List two primary radiological hazards associated with spent nuclear fuel.

• A. External gamma radiation from decay products and significant decay heat requiring sustained cooling.
• B. Neutron emission and criticality risk.
• C. Alpha radiation and radon production.
• D. Ozone generation and noise.

Answer: (A)

The key idea is that spent nuclear fuel remains radiologically hazardous mainly because of two factors that continue after removal from a reactor: external gamma radiation from a large inventory of decay products, and the significant decay heat that must be removed to keep the fuel safely cooled.

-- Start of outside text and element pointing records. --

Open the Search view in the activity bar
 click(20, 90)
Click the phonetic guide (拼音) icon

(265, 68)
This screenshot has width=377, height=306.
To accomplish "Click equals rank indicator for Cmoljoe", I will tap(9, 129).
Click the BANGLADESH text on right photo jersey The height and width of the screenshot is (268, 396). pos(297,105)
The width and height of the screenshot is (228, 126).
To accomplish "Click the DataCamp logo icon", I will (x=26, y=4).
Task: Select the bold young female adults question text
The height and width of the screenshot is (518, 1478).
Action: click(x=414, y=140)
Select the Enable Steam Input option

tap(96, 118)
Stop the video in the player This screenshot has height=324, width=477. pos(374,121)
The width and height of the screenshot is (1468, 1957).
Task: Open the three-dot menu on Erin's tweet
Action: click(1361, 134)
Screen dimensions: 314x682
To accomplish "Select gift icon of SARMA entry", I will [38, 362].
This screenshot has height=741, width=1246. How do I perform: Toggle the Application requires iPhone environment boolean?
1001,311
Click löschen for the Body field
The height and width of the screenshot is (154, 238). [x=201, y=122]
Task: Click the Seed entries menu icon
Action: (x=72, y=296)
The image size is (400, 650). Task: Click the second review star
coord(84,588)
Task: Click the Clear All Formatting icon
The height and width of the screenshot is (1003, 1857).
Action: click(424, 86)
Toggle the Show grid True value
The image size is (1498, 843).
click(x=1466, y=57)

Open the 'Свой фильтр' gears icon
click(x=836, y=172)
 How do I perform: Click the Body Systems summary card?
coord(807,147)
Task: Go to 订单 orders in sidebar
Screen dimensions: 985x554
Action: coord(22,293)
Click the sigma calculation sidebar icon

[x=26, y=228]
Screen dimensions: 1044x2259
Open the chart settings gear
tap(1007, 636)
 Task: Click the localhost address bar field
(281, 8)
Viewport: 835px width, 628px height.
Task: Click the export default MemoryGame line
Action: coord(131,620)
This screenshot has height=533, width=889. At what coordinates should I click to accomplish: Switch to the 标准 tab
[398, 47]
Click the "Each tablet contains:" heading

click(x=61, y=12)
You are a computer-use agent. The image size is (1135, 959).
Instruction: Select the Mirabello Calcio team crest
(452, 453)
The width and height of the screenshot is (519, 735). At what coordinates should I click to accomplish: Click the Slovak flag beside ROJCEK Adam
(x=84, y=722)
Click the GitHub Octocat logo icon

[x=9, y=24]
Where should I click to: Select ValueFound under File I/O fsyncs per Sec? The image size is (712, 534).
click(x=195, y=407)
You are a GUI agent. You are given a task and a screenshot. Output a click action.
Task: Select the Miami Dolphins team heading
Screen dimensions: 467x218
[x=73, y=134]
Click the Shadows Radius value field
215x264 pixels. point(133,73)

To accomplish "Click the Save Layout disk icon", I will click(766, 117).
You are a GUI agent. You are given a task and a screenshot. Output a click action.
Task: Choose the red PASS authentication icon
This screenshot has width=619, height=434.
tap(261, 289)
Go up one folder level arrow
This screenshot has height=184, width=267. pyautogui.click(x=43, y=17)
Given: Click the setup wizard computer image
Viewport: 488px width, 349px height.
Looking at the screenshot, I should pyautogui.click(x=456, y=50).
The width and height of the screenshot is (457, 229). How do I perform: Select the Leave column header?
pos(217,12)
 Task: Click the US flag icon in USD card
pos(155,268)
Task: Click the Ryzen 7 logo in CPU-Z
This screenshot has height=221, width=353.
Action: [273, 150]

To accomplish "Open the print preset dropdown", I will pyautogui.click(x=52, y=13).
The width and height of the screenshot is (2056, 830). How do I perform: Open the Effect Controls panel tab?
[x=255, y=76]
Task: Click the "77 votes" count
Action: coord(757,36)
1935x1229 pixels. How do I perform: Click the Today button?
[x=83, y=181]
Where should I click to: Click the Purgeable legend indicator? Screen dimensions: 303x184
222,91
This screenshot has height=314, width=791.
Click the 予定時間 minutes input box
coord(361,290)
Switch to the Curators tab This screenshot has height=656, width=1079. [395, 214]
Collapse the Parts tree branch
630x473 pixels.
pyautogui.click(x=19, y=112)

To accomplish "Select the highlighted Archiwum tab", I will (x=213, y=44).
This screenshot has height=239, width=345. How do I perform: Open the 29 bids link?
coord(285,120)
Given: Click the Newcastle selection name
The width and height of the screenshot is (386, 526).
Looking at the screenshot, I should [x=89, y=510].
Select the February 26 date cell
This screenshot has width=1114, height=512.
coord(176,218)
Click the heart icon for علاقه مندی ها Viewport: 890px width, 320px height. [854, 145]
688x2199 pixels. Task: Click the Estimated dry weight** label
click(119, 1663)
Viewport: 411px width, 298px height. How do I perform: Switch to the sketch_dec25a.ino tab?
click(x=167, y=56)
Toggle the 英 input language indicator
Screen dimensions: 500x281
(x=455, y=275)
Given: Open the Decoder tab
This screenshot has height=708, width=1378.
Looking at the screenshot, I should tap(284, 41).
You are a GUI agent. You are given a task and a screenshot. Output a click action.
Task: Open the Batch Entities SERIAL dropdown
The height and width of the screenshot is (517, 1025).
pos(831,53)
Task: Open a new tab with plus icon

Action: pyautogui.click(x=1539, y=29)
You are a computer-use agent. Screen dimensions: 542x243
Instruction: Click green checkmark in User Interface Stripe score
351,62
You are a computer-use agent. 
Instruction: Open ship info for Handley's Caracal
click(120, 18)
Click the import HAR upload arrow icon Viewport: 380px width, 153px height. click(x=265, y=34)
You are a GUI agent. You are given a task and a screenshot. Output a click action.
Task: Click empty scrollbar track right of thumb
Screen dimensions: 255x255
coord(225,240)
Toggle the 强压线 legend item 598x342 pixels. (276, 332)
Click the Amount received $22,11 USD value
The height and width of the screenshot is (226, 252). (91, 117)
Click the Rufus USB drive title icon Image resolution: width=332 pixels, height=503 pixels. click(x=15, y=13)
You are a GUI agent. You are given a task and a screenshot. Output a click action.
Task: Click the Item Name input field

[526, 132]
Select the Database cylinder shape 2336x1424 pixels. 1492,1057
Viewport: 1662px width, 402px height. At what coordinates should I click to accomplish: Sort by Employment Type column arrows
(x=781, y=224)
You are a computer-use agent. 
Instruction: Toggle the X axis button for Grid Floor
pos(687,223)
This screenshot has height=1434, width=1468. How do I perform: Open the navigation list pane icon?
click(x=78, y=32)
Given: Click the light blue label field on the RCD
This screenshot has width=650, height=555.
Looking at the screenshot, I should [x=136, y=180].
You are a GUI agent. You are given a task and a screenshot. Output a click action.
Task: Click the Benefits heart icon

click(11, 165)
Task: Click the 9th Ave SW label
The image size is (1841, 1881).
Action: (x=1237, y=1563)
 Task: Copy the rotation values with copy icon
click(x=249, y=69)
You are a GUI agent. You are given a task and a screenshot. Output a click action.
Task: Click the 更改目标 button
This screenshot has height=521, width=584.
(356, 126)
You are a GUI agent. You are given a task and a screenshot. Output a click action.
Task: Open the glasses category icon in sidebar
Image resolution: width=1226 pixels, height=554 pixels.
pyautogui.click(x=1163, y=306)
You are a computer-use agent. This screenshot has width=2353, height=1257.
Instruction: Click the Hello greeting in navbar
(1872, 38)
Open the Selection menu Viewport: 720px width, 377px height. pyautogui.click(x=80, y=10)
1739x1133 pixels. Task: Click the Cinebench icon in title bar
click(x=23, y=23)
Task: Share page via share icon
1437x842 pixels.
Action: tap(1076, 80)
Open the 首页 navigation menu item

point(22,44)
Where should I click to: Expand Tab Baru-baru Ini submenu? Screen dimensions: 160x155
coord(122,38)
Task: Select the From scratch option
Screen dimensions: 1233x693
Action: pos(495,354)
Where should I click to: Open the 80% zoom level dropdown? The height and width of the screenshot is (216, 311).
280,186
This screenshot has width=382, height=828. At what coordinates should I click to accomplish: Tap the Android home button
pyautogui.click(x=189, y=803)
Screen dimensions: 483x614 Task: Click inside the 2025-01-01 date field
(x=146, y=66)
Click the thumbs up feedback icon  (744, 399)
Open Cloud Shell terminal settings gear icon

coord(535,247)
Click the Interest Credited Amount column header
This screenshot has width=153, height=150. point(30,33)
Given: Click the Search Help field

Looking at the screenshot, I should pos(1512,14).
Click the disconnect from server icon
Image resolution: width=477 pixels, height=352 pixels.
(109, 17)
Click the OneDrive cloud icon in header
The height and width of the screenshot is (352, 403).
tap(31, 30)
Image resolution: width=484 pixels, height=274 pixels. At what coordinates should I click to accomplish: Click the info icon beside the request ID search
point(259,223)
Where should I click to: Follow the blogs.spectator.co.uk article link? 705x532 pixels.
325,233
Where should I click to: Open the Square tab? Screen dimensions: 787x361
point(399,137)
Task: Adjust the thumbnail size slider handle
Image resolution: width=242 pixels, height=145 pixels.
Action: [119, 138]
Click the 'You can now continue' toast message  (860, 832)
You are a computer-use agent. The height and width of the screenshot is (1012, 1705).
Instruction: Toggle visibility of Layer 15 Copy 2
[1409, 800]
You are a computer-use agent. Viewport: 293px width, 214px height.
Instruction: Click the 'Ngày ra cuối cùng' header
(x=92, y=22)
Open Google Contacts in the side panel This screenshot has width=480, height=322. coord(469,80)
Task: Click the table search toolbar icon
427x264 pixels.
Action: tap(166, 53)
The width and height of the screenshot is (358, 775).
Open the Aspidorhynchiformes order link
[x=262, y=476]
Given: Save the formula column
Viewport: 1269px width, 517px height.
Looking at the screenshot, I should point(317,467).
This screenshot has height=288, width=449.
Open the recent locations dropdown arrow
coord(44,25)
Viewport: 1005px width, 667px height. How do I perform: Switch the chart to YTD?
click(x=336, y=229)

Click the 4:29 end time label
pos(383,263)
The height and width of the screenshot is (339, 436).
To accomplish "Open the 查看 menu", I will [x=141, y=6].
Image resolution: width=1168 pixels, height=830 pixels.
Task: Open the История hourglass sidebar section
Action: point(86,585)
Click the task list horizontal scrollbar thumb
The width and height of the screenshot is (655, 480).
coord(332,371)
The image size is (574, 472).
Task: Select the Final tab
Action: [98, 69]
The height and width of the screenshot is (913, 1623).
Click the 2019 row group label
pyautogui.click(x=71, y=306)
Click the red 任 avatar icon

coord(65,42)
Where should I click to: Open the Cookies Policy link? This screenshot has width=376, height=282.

External gamma radiation comes from many gamma-emitting isotopes produced in fission. These gamma rays travel and expose nearby workers and surroundings if not adequately shielded, so mitigating external dose requires substantial shielding and distance.

Decay heat is the thermal energy released as these radionuclides decay. Even after the reactor is shut down, this heat must be continuously removed; without cooling, the fuel cladding could overheat, potentially damaging fuel integrity and storage systems.

The other issues listed—neutron emission and the risk of criticality, alpha radiation with radon production, or unrelated effects like ozone generation and noise—are concerns in certain contexts, but they do not represent the dominant radiological hazards of spent fuel in typical handling and storage scenarios.